La splendida cornice del Castello Sforzesco di Milano ha accolto il pubblico che è accorso numerosissimo ad ascoltare il critico d’arte per eccellenza in Italia.

Chi meglio di Sgarbi sa incantare e riportare chi lo ascolta alle atmosfere del ‘400 e del ‘500 nella storia dell’arte italiana?

Anche la bellissima e bravissima Sabrina Colle ha letto un estratto dal libro rendendo tutto il pubblico ancora piu partecipe ed immerso nell’evento commentando “La Cappella Sistina dei poveri” di Gaudenzio Ferrari.

Vittorio Sgarbi

Tra paragoni musicali, mirabolanti voli e aneddoti incredibili, Vittorio come sempre incanta e con grande ammirazione e la luce negli occhi e nel cuore stasera abbiamo fatto tutti un viaggio nel tempo!

Il libro è consigliatissimo, anche a chi vuole avvicinarsi per la prima volta a questi capolavori.
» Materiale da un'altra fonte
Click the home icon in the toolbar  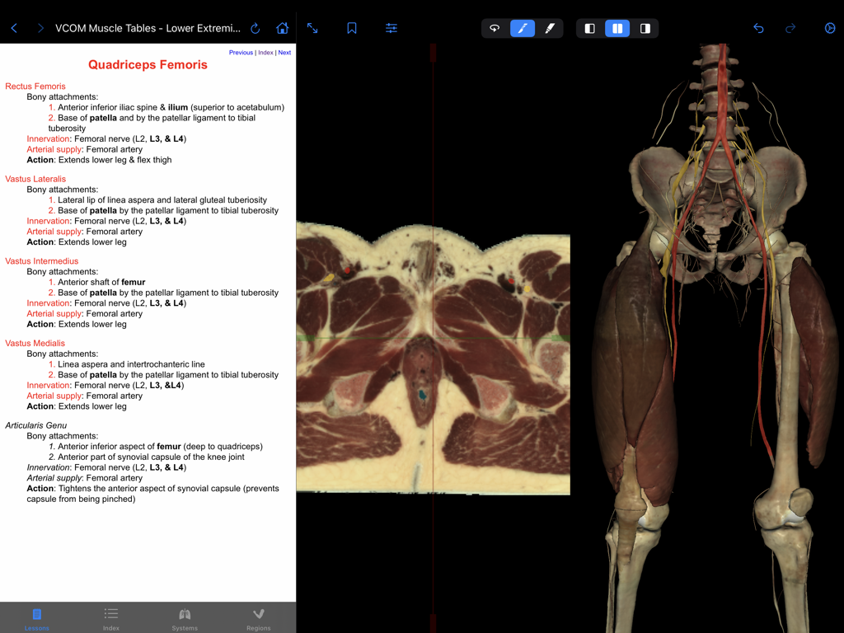tap(284, 27)
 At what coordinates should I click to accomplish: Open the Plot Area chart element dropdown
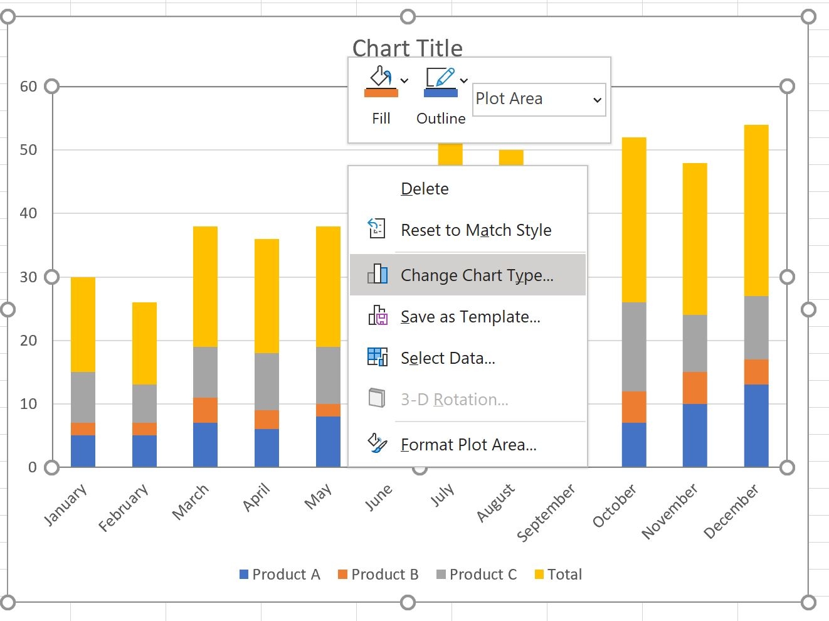597,100
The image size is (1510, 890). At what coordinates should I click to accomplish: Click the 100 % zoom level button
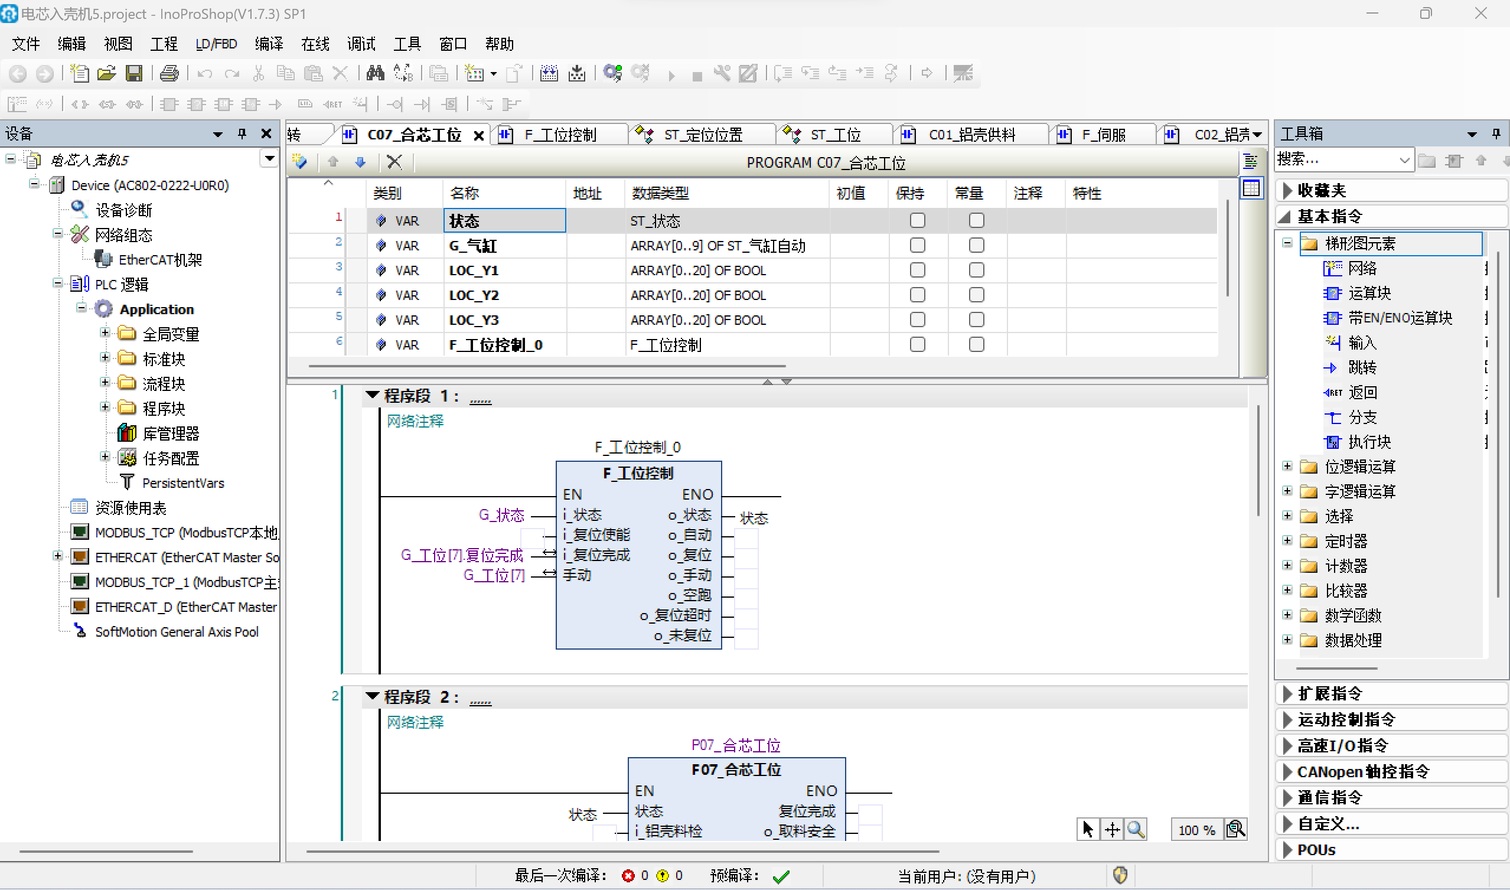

Non c’è, probabilmente, nella storia umana e nella sua espressione attraverso l’arte, momento più alto e fervido d’invenzioni di quello che va dalla metà del Quattrocento alla metà del Cinquecento, da Piero della Francesca a Pontormo. A Firenze, e non solo a Firenze, ma a Venezia, a Ferrara, nelle Marche, in Sicilia, in Sardegna, in Friuli, in Lombardia, gli artisti danno vita a quello che è stato chiamato, con conferente definizione, ‘Rinascimento’.

Sabrina Colle

 

Anche prima di quegli anni l’arte era stata sublime, ma Piero della Francesca la arricchisce di una intelligenza che trasforma la pittura in pensiero, in teorema, ben oltre le esigenze devozionali. Davanti alla Flagellazione di Urbino non è più sufficiente l’iconografia religiosa, e così davanti alla Annunciata di Antonello da Messina, alla Tempesta di Giorgione, all’Amor sacro e Amor profano di Tiziano, alla Deposizione di Cristo di Pontormo. Di anno in anno appaiono capolavori sempre più sorprendenti. Tra 1470 e 1475 la creatività dei pittori e degli scultori raggiunge vette inattingibili; ma sarà così, di quinquennio in quinquennio, fino alla metà del Cinquecento. Sono gli anni di Mantegna, Cosmè Tura, Botticelli, Leonardo, di Raffaello, di Michelangelo, ma anche di Giovanni Bellini, di Lorenzo Lotto, di Tiziano, di Correggio, di Parmigianino. Sono gli anni delle meraviglie, in cui l’artista si sfida, in un continuo superarsi…” (Vittorio Sgarbi) Introduzione di Furio Colombo. Postfazione di Gian Antonio Stella.

Vittorio Sgarbi

Vittorio Sgarbi

 

Vittorio Sgarbi dedica ad Alida Altemburg

 

 

Qui potete acquistare il libro sia in formato ebook sia cartaceo:

 

http://www.amazon.it/meraviglie-Francesca-Pontormo-tesoro-dItalia/dp/884527747X

 

Buona lettura!

 

Alida Altemburg

 

Ps: non dimenticate di seguire Vittorio Sgarbi: www.vittoriosgarbi.it ;)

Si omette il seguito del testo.